(EXTRAIT)

Si l’antiquité en était bien établie, le partage par tiaglo ou par unité de travail, semblerait confirmer, au moins en partie, les vues de M. Tchitchérine et de l’école qui regarde la commune russe, dans ses formes actuelles, comme un produit de la fiscalité moscovite[1]. À cet égard aussi, on pourrait voir, dans le mode de répartition de l’impôt et dans la lourdeur des taxes, une des principales raisons du maintien du régime de la communauté. Dans un État où, durant des siècles, le système fiscal a fait de la possession de la terre autant une obligation et une charge qu’un avantage et un droit, les raisons, qui ailleurs poussaient à la dissolution de la communauté, devaient avoir peu d’empire. Pourquoi procéder au partage définitif, alors que souvent le contribuable avait moins d’intérêt à étendre son lot qu’à le réduire ? En fait, le mir n’a peut-être traversé les siècles que grâce aux charges qui l’accablaient, les individus redoutant de prendre à leur propre compte le fardeau qui incombait à la communauté.

Cette distribution de la masse des impôts et de l’ensemble des terres, conformément aux ressources de chacun, constitue ce que l’ingénieux investigateur d’Arachine appelle le cadastre populaire, et, d’après lui, il n’en est guère besoin d’autre[2]. Peu importe l’assiette de l’impôt,

  1. Voyez plus haut, chap. I, page 465.
  2. V. Trirogof : Narodnyi Kadasr, S. Pet., 1880.

(SECTION DES DONNÉES)
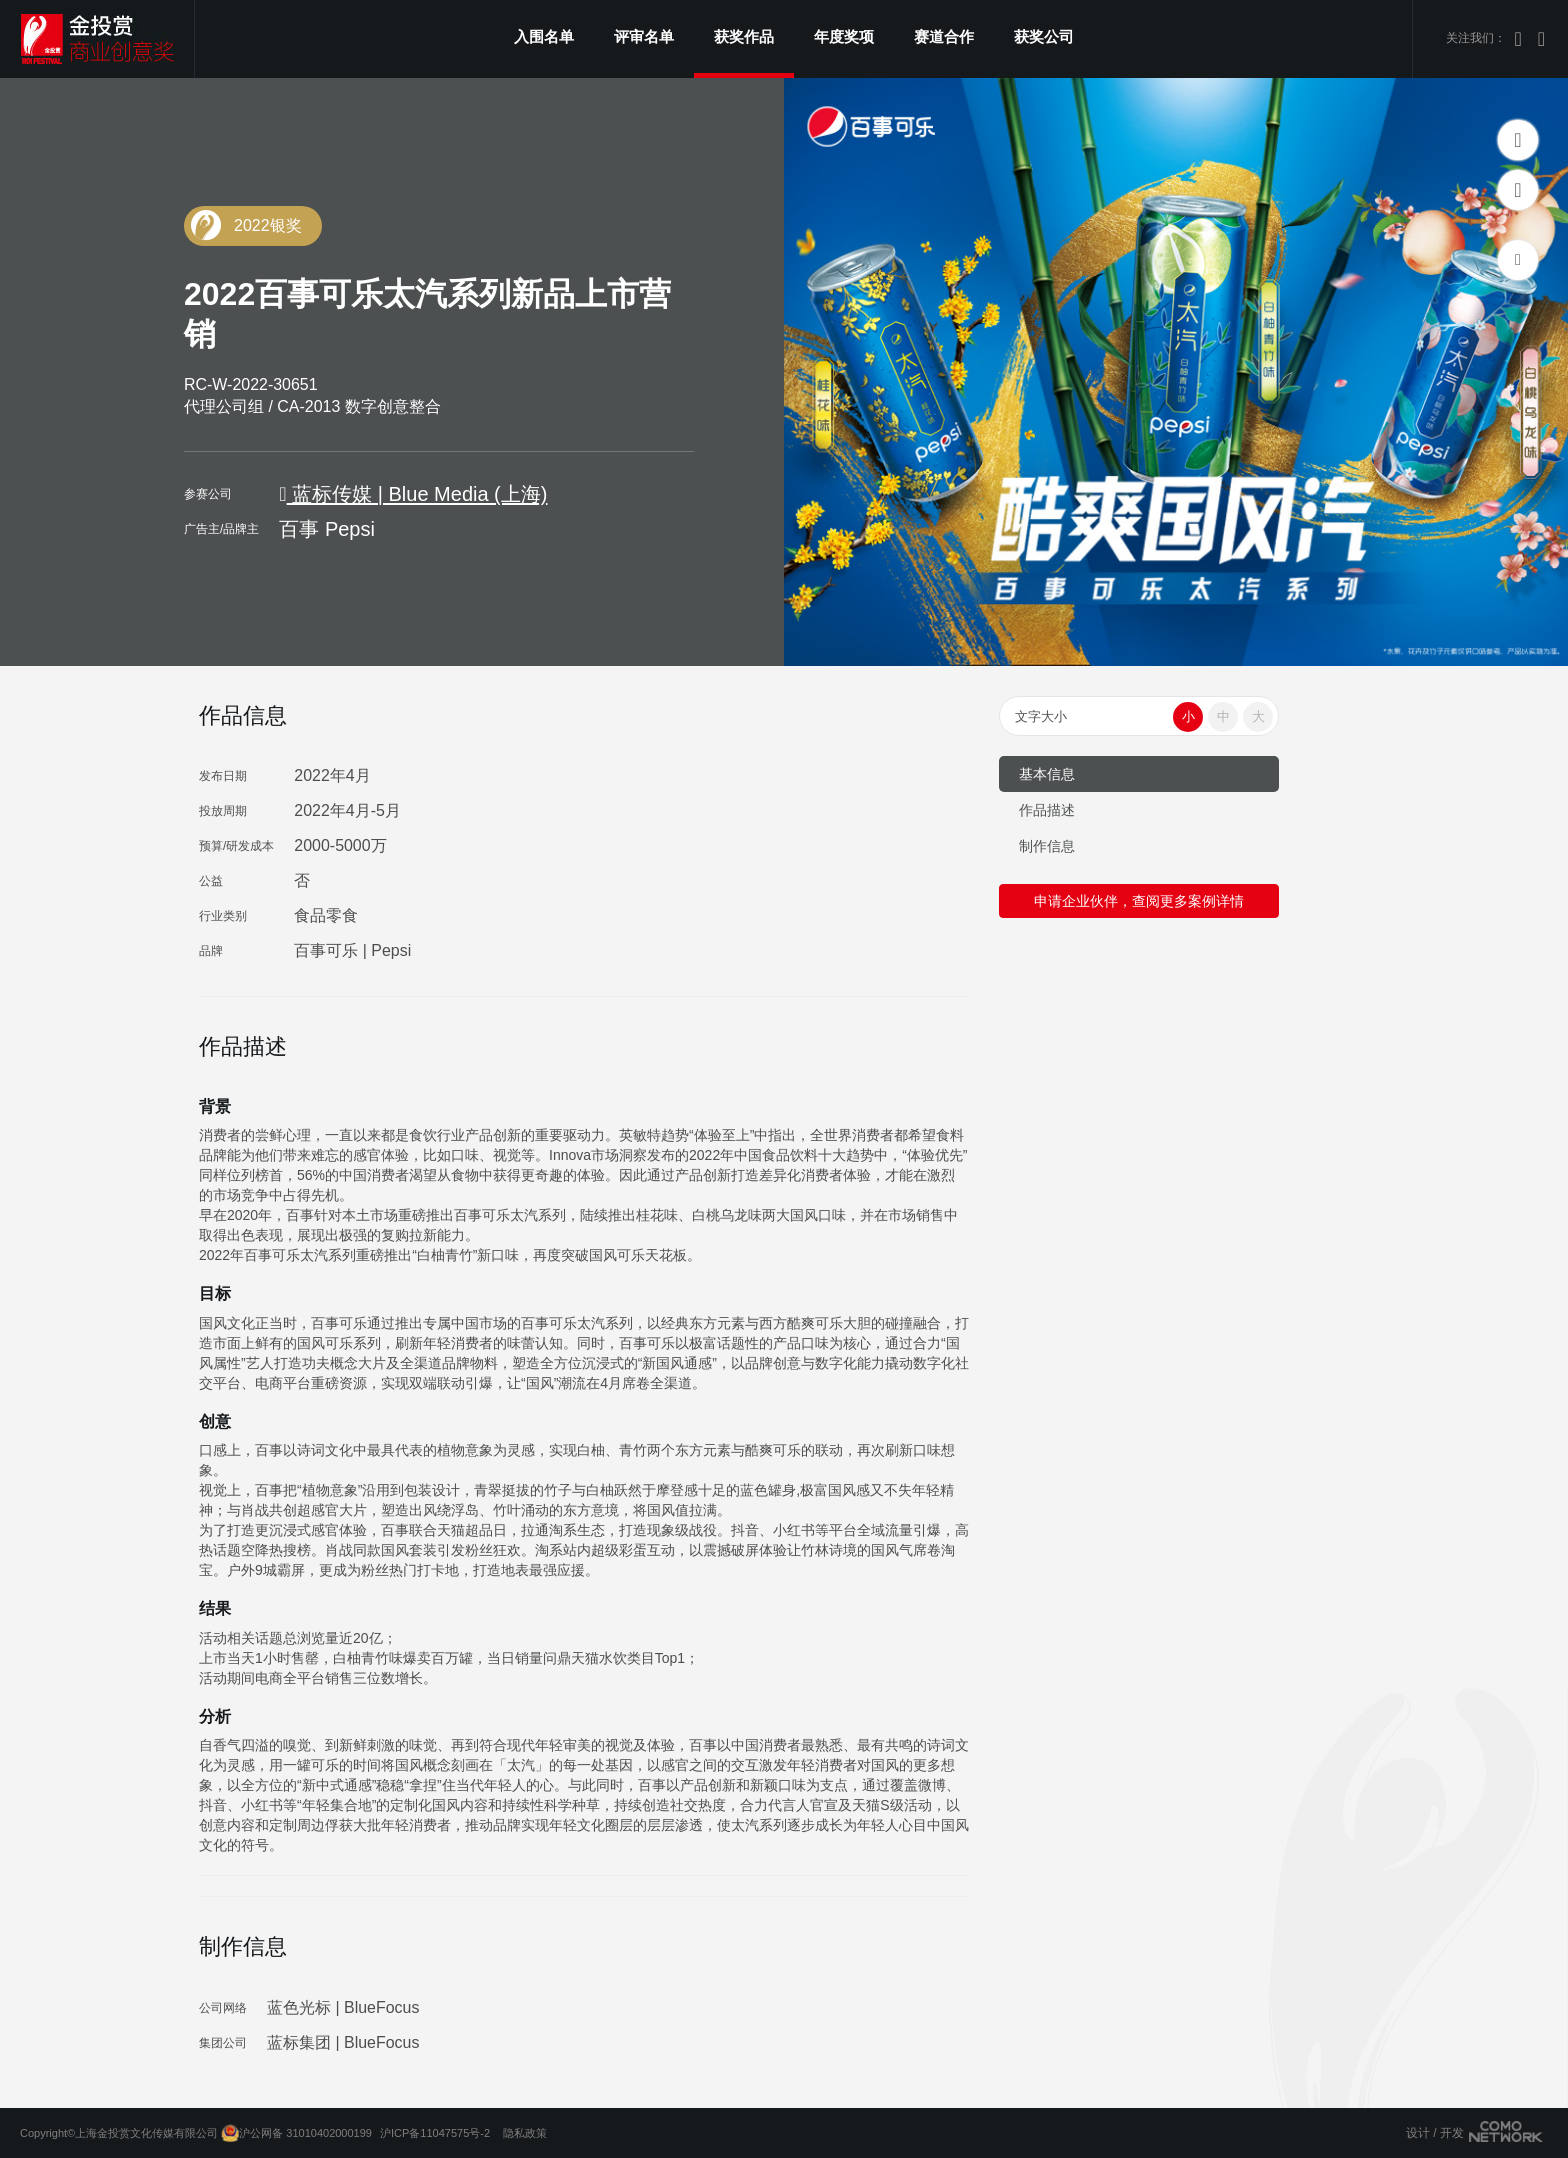 The width and height of the screenshot is (1568, 2158). What do you see at coordinates (1139, 901) in the screenshot?
I see `申请企业伙伴，查阅更多案例详情` at bounding box center [1139, 901].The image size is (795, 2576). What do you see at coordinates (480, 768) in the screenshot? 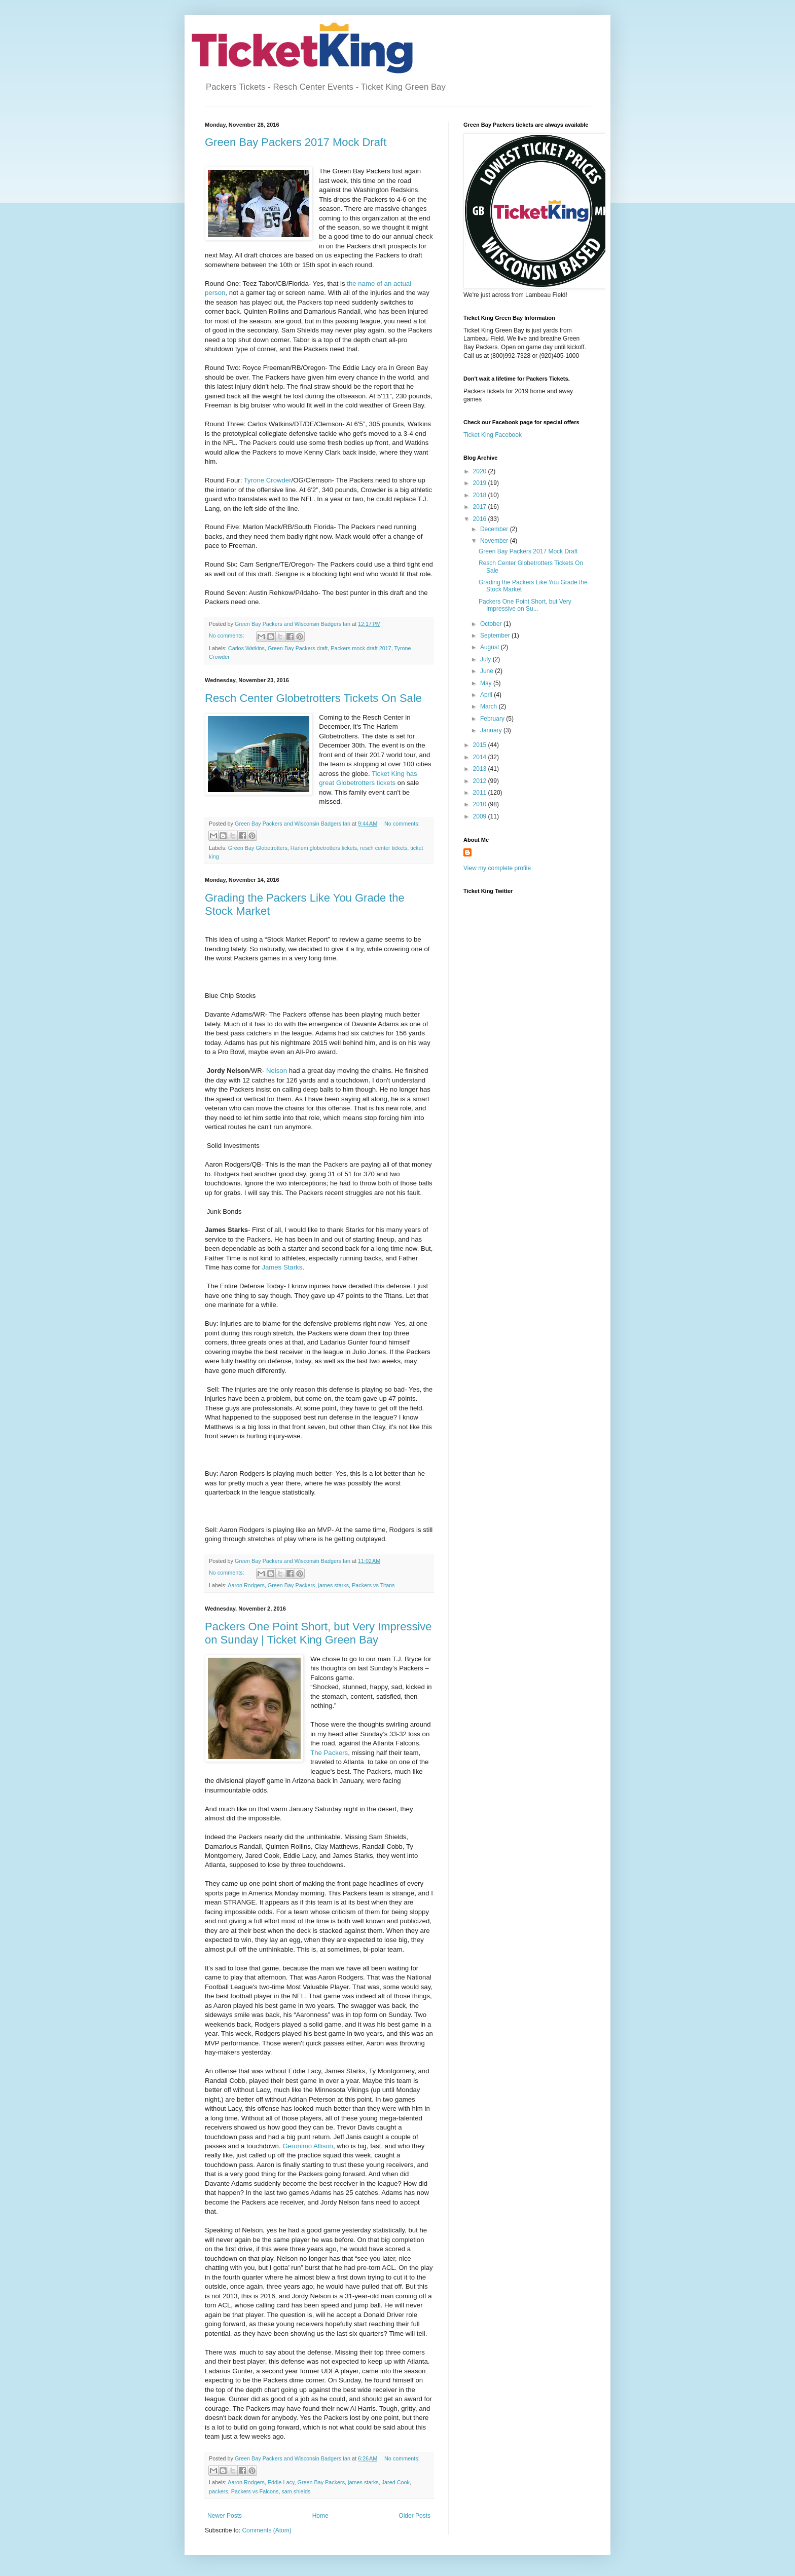
I see `2013` at bounding box center [480, 768].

(OBJECTIF A)
D'après l'extrait, quel nom l'investigateur d'Arachine donne-t-il à la distribution des impôts et des terres conformément aux ressources de chacun ?
(OBJECTIF B)
Recopiez sans rien modifier le passage de l'extrait qui commence aux mots « Cette distribution de » et s'achève après les mots « S. Pet., 1880. ».

(CORRIGÉ A)
Il l'appelle le cadastre populaire.

(CORRIGÉ B)
Cette distribution de la masse des impôts et de l’ensemble des terres, conformément aux ressources de chacun, constitue ce que l’ingénieux investigateur d’Arachine appelle le cadastre populaire, et, d’après lui, il n’en est guère besoin d’autre[2]. Peu importe l’assiette de l’impôt,

  1. Voyez plus haut, chap. I, page 465.
  2. V. Trirogof : Narodnyi Kadasr, S. Pet., 1880.